ABOUT THIS TASK - Look below for the line that has "Task: Click the reply icon under the tweet". Set down the lines from there through the line that has "The width and", exactly as written.

MATERIAL FOR THIS EXERCISE -

=== Begin Enclosure ===

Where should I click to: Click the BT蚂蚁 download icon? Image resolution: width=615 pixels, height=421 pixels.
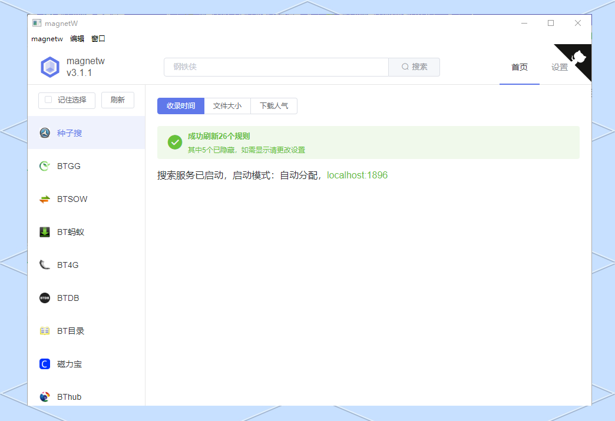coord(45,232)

=== End Enclosure ===
=== Begin Enclosure ===

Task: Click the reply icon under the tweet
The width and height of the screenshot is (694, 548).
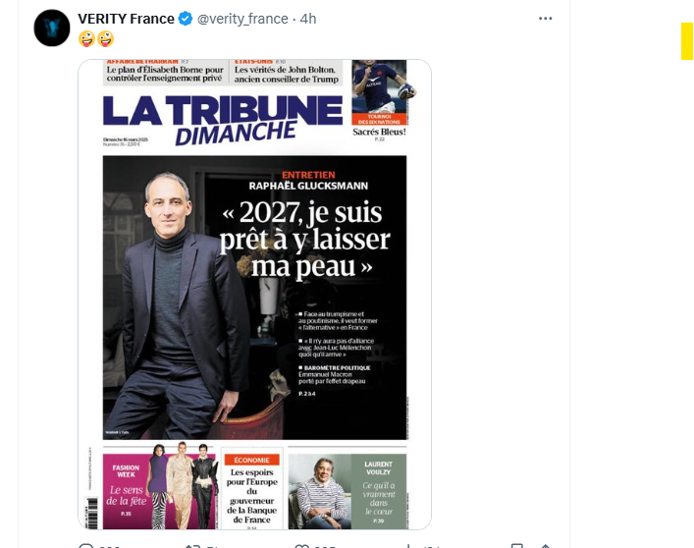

=== End Enclosure ===
=== Begin Enclosure ===

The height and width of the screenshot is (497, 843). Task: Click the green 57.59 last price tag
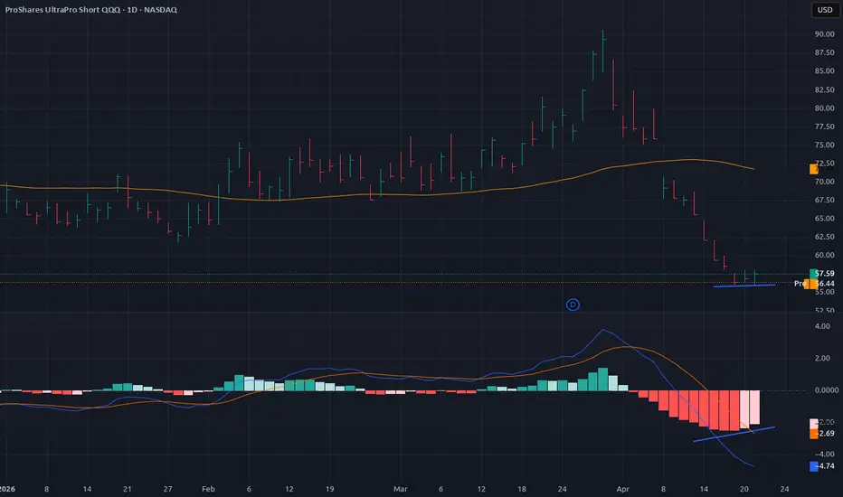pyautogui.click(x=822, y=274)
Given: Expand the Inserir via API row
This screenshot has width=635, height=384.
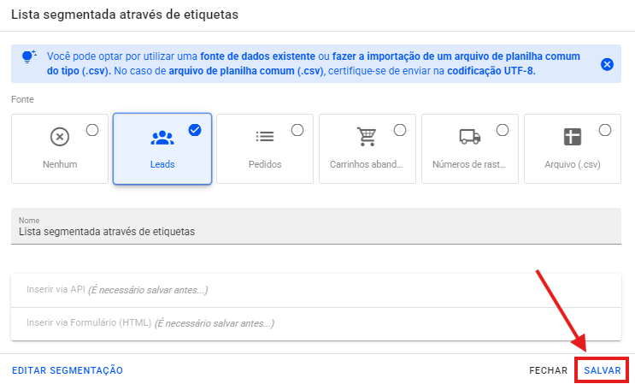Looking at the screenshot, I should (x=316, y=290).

=== End Enclosure ===

RESPONSE BOX -
Task: Click the reply icon under the tweet
The width and height of the screenshot is (694, 548).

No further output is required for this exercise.